On October 6, 1981, at approximately 3 p.m. when the plaintiff, Barbara Beck, attempted to cross the neutral ground of the *1320 West Bank Expressway at Maplewood Drive, she fell and sustained a fracture of the left arm which caused problems involving her left shoulder, elbow, and hand. The area of the neutral ground was under construction by Boh Brothers Construction Company pursuant to a contract it entered into with the State of Louisiana through the Department of Transportation and Development. Named defendants were Boh Brothers Construction Company (Boh Brothers), the State of Louisiana, and the Parish of Jefferson. However, the Parish of Jefferson was dismissed and Boh Brothers settled its claim prior to trial.

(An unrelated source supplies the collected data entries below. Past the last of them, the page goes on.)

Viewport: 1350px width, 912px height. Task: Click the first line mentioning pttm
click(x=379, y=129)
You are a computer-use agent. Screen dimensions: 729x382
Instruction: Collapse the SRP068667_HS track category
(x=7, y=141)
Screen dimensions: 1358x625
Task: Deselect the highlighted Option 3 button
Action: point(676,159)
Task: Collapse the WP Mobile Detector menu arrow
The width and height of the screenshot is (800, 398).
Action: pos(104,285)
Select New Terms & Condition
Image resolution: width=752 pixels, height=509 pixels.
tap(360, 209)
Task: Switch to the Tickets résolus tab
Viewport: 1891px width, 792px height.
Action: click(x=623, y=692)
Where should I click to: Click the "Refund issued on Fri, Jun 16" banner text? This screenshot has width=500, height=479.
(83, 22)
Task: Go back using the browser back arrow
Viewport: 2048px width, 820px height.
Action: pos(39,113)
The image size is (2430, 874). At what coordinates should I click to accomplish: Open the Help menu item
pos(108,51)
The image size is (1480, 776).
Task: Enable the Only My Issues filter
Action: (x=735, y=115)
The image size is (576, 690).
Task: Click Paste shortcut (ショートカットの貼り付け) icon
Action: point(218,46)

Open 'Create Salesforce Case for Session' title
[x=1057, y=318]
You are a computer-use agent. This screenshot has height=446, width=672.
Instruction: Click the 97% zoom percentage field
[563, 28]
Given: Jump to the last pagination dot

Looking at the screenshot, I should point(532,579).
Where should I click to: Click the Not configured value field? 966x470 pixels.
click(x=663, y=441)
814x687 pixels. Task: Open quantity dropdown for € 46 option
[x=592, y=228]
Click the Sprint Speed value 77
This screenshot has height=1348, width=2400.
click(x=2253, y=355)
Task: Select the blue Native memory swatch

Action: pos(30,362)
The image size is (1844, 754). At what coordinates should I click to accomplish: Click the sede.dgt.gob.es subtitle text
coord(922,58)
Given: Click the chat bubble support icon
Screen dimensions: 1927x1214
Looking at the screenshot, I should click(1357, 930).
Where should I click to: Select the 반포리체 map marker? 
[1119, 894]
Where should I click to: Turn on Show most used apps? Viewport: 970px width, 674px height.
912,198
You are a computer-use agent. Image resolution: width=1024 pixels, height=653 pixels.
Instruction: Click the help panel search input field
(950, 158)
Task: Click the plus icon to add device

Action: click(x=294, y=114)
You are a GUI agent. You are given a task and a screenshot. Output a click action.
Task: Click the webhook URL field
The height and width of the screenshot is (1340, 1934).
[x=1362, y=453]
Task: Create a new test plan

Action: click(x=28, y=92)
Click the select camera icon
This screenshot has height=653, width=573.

Thereafter, on May 25 and 29, 1984, only the matter against the State proceeded to trial. On July 19, 1984, the trial court rendered its judgment.

In addressing the initial issue, we note our jurisprudence has given us certain guidelines in exercising our standard of review. In Pickens v. St. Tammany Parish Police Jury, 323 So. 2d 430 (La.1975), the Louisiana Supreme Court stated that where a defendant is found to be at fault and a defect exists in a highway, road, or street which is dangerous or calculated to cause injury, actionable negligence exists on the part of the governing authority. The Pickens court also held that no actual or constructive notice was necessary for the party to recover against the governing authority.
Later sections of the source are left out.